**YOUR GOAL:**
Extract the text of every row below word for word, leaving out the pictures.

**DATA IN THIS EXERCISE:**
:::::
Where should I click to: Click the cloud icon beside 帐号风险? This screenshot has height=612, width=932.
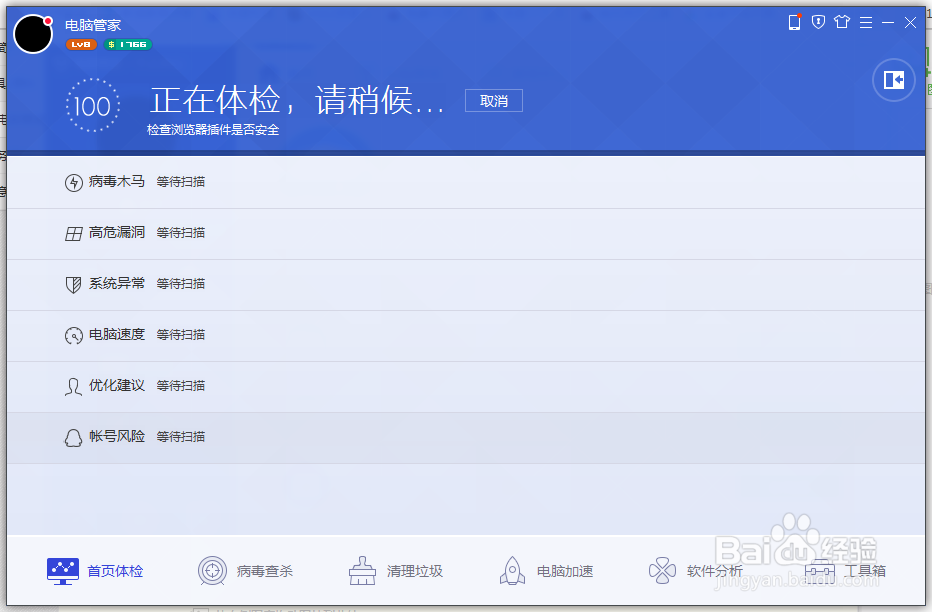coord(73,437)
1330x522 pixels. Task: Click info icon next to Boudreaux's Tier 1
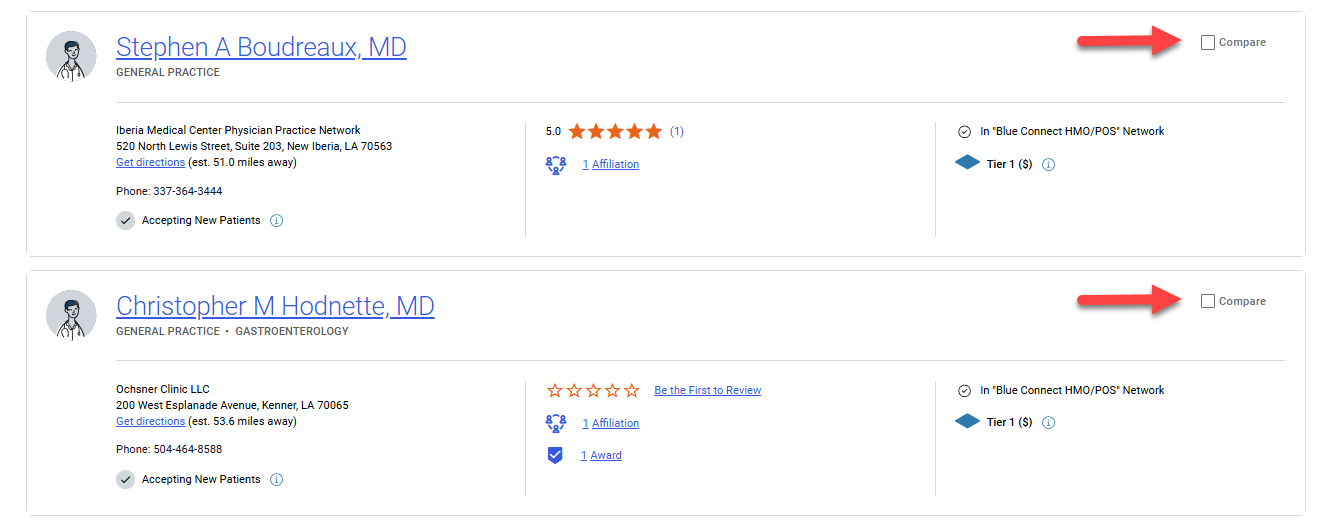(1048, 165)
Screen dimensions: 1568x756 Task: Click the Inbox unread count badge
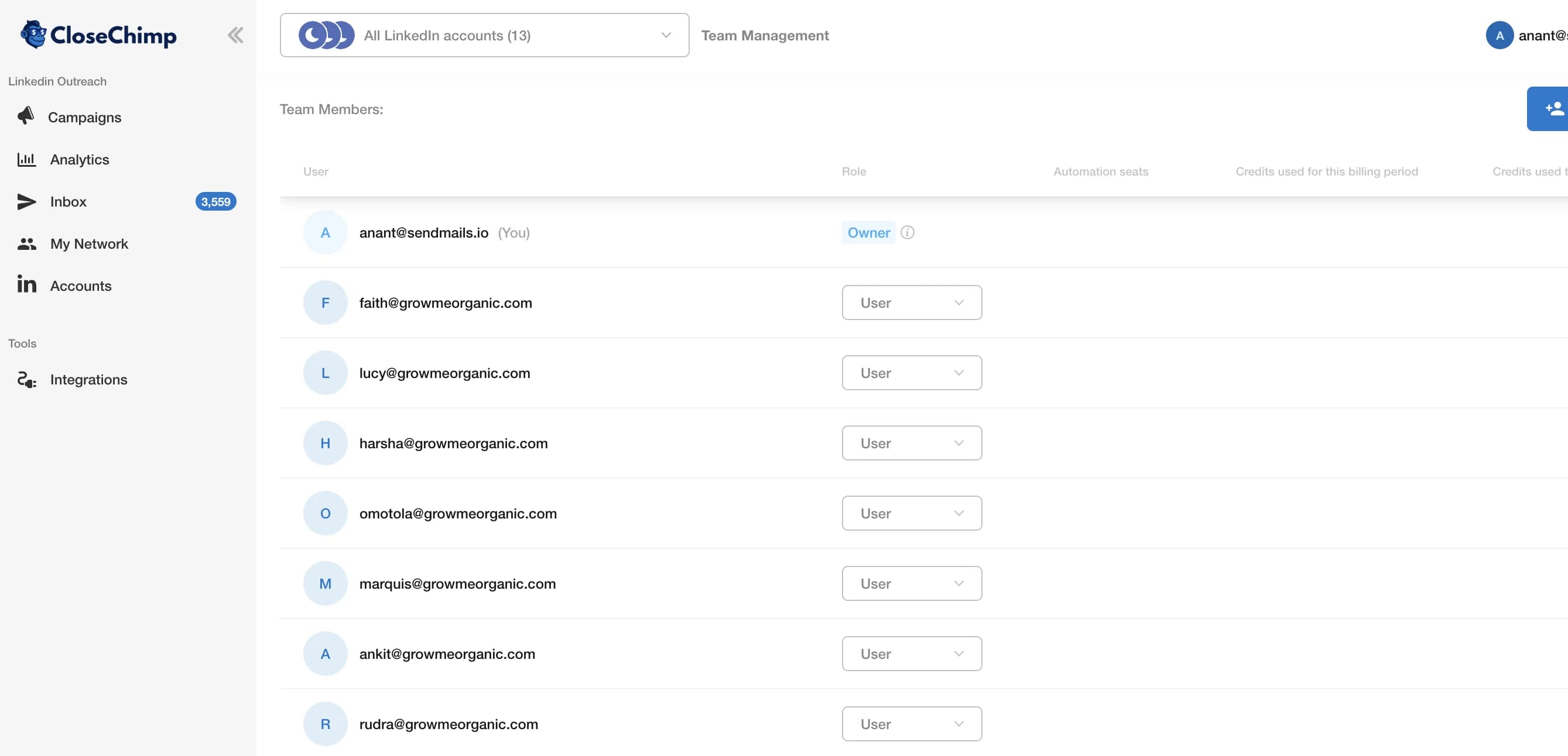(x=215, y=201)
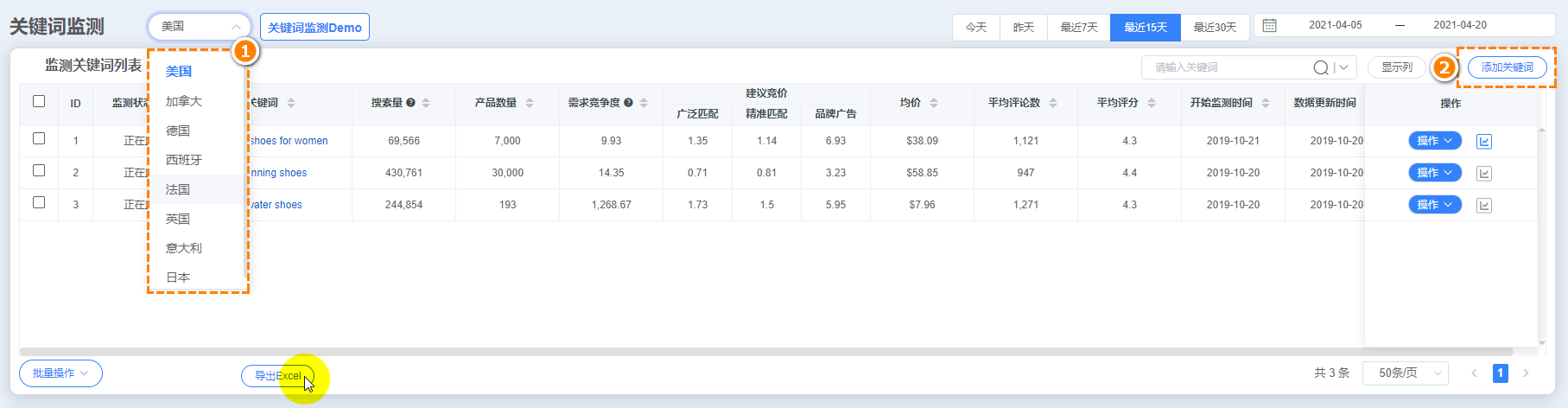
Task: Open trend chart icon for keyword row 3
Action: click(x=1484, y=205)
:::::
**EXPECTED ANSWER:**
Where should I click to: Click the cloud icon beside 帐号风险? This screenshot has height=612, width=932.
coord(73,437)
1330x522 pixels. Task: Click info icon next to Boudreaux's Tier 1
(1048, 165)
Screen dimensions: 1568x756 Task: Click the Inbox unread count badge
(x=215, y=201)
Task: Open trend chart icon for keyword row 3
Action: click(x=1484, y=205)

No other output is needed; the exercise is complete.